In der langfristigen Betrachtung können sich – trotz der zeitlich begrenzten Bedrohung durch das Virus selbst – gleichwohl wertrelevante Konsequenzen ergeben, wenn aufgrund von durch die Krise ausgelösten Veränderungen (z.B. im Kundenverhalten) die langfristige wirtschaftliche Situation nach der Krise sich gegenüber der bisherigen Situation stark verändern wird. In der Krise werden sich bereits zuvor abzeichnende Entwicklungen wie die Ablösung traditioneller Geschäftsmodelle beschleunigen oder verzögern als auch neue Wege – in der Kommunikation, in der Logistik, im Konsumverhalten – beschritten. In vielen Fällen wird sich der Grad der Digitalisierung des Geschäftsmodells ändern. Es ist davon auszugehen, dass Unternehmen nach der Krise in vielen Fällen nicht mehr auf dieselbe Nachfrage treffen und nicht mehr dieselben Beschaffungsketten haben werden wie vor der Krise. Pläne und Geschäftsmodelle aus der Vor-Krisen-Zeit können gegebenenfalls nicht mehr der Bewertung zugrunde gelegt werden. Dabei ist davon auszugehen, dass sich der Grad der Veränderungen je nach Branche deutlich unterscheiden wird.

Marktrisikoprämie

Der zweite Einflussfaktor zur Ermittlung des Zukunftserfolgsfaktors ist die Risikoprämie, die zumeist aus Kapitalmarktdaten abgeleitet wird.

Nach Dafürhalten des IDW sind die Kapitalmarktdaten langfristig zu beurteilen und kurzfristige Ausschläge bzw. mögliche Übertreibungen der Kapitalmärkte als nicht zwingend langfristige Stimmungsindikatoren zu betrachten. Daher soll sich nach dem IDW die Kapitalkosten weiterhin an einer Marktrisikoprämie von 6,0 % bis 8,0 % (nach Unternehmenssteuern und vor persönlichen Steuern) orientieren. Diese Werte liegen am oberen Rand der Bandbreite historisch messbarer Marktrisikoprämien.

Diese Meinung des IDW stößt bei Bewertungsexperten auf Kritik, nach denen durchaus eine Veränderung der Marktrisikoprämie in der Krise zu berücksichtigen sei. Es ist daher bei einer Bewertung eines individuellen Unternehmens immer auch kritisch zu prüfen, ob nicht doch Gründe für eine Änderung der Marktrisikoprämie und damit des Kapitalisierungszinses erkennbar sind.

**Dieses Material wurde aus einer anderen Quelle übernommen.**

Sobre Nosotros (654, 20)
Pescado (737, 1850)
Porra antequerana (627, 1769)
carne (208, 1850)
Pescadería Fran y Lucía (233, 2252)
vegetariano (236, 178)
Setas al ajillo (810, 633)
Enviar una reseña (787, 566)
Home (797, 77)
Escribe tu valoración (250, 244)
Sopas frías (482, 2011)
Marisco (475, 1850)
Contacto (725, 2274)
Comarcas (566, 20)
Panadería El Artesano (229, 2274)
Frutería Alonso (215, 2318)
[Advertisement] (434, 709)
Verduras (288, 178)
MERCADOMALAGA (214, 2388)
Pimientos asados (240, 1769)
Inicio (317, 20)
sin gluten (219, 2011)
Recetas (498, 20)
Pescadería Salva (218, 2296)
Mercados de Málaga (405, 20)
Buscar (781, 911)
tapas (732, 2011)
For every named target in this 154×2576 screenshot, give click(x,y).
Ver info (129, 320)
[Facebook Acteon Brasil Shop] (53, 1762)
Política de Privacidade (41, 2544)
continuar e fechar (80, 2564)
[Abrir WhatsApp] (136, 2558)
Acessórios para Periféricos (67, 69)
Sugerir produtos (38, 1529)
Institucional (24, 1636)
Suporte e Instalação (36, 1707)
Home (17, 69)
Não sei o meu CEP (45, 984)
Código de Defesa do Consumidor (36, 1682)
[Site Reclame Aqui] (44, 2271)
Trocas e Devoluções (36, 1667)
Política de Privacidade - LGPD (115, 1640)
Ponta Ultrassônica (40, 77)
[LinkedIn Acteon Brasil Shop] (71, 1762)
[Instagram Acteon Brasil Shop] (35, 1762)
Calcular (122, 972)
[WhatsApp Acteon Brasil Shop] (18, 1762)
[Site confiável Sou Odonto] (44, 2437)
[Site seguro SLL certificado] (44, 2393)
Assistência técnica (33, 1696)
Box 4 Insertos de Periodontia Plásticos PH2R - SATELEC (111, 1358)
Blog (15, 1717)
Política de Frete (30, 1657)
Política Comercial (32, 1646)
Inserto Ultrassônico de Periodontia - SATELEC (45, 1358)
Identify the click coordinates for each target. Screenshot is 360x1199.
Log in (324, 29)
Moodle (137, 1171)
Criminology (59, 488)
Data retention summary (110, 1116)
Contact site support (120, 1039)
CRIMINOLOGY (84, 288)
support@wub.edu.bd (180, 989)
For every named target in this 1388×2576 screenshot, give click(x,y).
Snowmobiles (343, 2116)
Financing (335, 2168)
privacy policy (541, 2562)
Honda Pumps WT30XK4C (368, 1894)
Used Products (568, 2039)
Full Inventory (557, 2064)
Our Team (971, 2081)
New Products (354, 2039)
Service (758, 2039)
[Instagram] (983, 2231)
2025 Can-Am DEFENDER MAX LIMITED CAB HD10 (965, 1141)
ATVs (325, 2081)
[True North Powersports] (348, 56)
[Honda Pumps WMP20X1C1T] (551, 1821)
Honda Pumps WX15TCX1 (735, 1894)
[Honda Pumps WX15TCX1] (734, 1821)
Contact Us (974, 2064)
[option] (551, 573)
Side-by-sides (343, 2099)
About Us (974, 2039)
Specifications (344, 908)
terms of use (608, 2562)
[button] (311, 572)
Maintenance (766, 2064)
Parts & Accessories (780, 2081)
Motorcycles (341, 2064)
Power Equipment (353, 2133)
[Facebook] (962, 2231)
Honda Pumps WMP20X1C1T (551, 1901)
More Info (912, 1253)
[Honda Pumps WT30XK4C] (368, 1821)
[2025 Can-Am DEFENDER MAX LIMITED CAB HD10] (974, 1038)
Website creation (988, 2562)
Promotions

Letztendlich sind die aus der Corona-Krise resultierende erhöhte Unsicherheit über die Planungen der künftigen Ertragslage und über die Risikoprämie im Kapitalisierungszinssatz unternehmensindividuell zu berücksichtigen.

Multiplikatoren

Wert-Multiplikatoren werden aus den Börsenkursen und Erfolgskennzahlen börsennotierter Unternehmen abgeleitet. Daraus errechnen sich Vervielfältiger zur Ableitung des Unternehmenswerts wie das 1-fache des Umsatzes oder das 6-fache des EBIT oder EBITDA. Multiplikatoren sollten daher nur zur Plausibilisierung der Bewertungsergebnisse verwendet werden. Da die Börsenkurse insbesondere in Krisen den prognostizierten Erfolgsgrößen zumeist vorauseilen, sind die daraus abgeleiteten Multiplikatoren verfälscht. Daher sind die Ertragsprognosen auch entsprechend anzupassen, um zu verwertbaren Vervielfältigern zu kommen.